### TEXT PROVIDED

------------------------------------------------------------

By Elaina Plott
Joe Barton didn’t see the shooter until the end. For 10 minutes he lay face down behind the dugout, tasting the dirt, listening to the gunfire. Then, for several seconds, all would go quiet. “I thought it was over, but then it wasn’t,” Barton says. The shooter had two weapons, and he’d cease fire to reload or switch from his pistol to his semi-automatic rifle. In those silent seconds, Barton’s then 11-year-old son, Jack, would peek out from under the car where he was hiding. His father would frantically yell at him to get back down.
It was June 14, 2017, a steaming morning at the Alexandria park where Republican lawmakers had gathered for baseball practice. The annual congressional baseball game was the next day and Barton, a Texas representative and the team’s manager, had scheduled one last get-together on the field.

------------------------------------------------------------

### SUPPLIED MATERIAL
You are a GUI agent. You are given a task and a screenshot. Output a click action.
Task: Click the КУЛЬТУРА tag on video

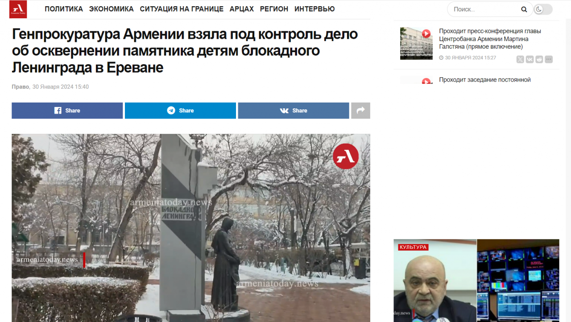click(x=413, y=247)
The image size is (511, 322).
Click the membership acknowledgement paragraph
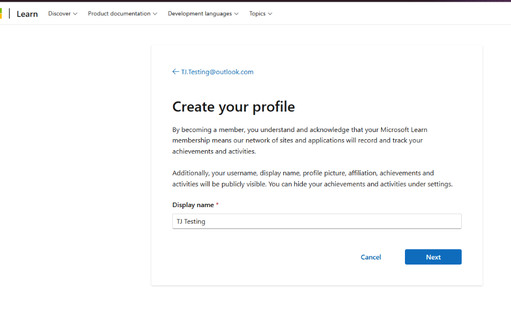tap(300, 140)
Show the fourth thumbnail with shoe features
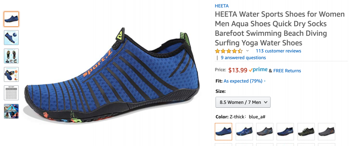354x146 pixels. [11, 74]
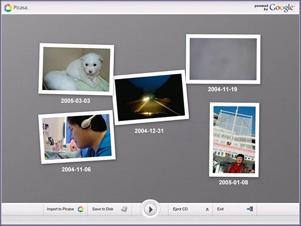Click the 'Save to Disk' text label
The height and width of the screenshot is (226, 301).
103,209
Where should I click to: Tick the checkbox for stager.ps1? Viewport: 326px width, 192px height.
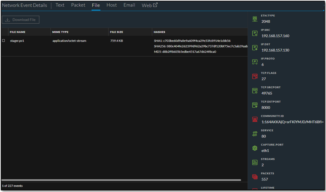(4, 41)
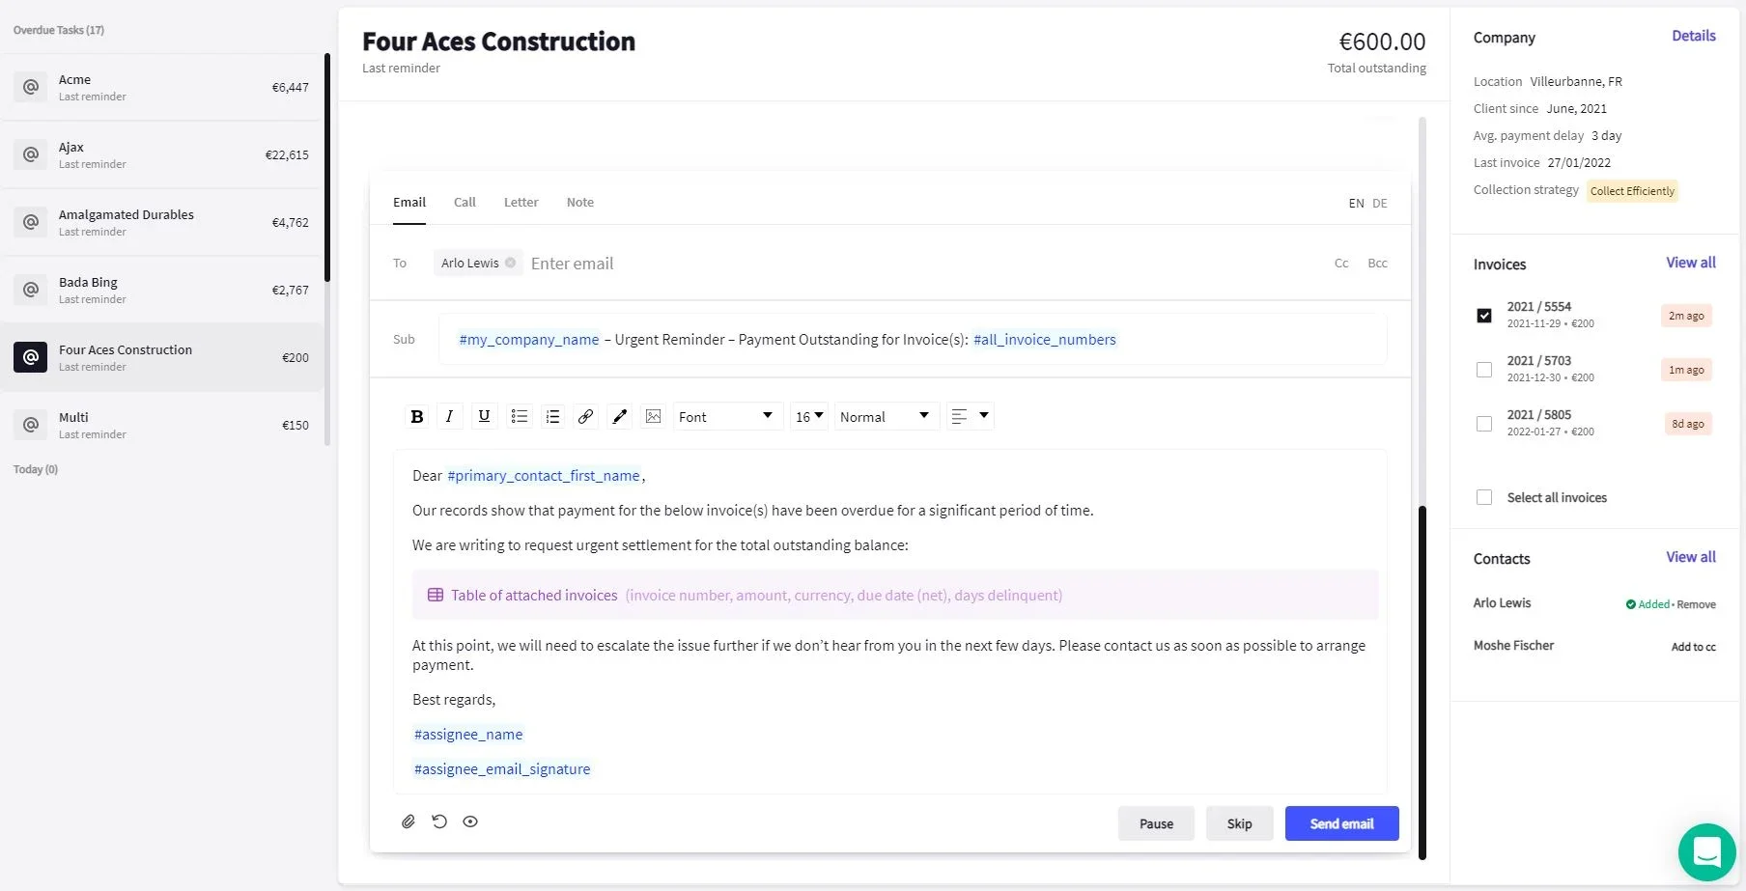
Task: Check invoice 2021 / 5703
Action: (x=1484, y=370)
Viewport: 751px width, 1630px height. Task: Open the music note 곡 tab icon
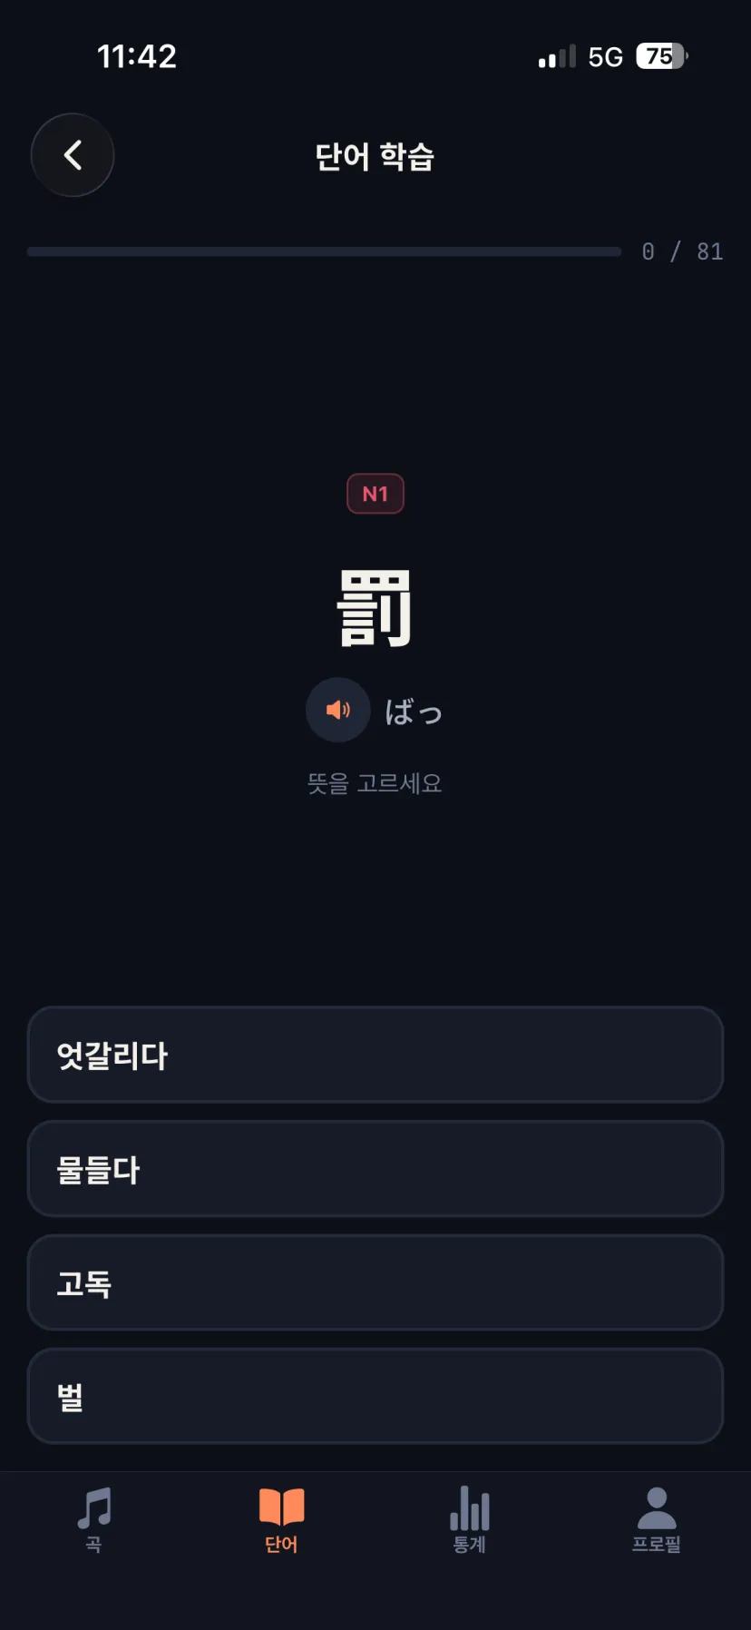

------------------------------------------------------------

### PROBLEMS TO SOLVE
a) Render this sentence from the baseball practice shooting account in Spanish: "It was June 14, 2017, a steaming morning at the Alexandria park where Republican lawmakers had gathered for baseball practice."
b) Decide whether each statement agrees with the baseball practice shooting account, answering yes or no and quoting the words of the account that settle it: (i) The shooter carried two weapons. (ii) Barton's son hid under a car during the shooting. (iii) Barton was a senator from Texas.
c) Extend the account of the baseball practice shooting, picking up after its final sentence.
The data has nothing to do with the text about the shooting at the congressional baseball practice.

### YOUR RESPONSES
a) Era el 14 de junio de 2017, una mañana sofocante en el parque de Alexandria donde los legisladores republicanos se habían reunido para un entrenamiento de béisbol.

b)
(i) Yes: "The shooter had two weapons"
(ii) Yes: "would peek out from under the car where he was hiding"
(iii) No: "a Texas representative and the team’s manager"

c)
Just after 7 a.m., a man named James Hodgkinson, toting a 9mm Smith & Wesson handgun and a SKS rifle, approached the field near third-base and opened fire. He gravely wounded House Majority Whip Steve Scalise, a bullet scissoring through and exploding into thousands of tiny fragments inside his hip. He hit Capitol Police Officer Crystal Griner in the ankle, and congressional aide Zack Barth in the calf. Matt Mika, a lobbyist, took a series of blows to the chest. Hodgkinson, a left-wing activist, went down after a shootout with Capitol police and Alexandria police; he would later die in surgery.
Scalise was airlifted to MedStar. Over the next several days, he underwent a series of surgeries. Meanwhile, for the first time since Gabby Giffords was shot in the head in 2011, Americans breathed the phrase “assassination attempt” aloud.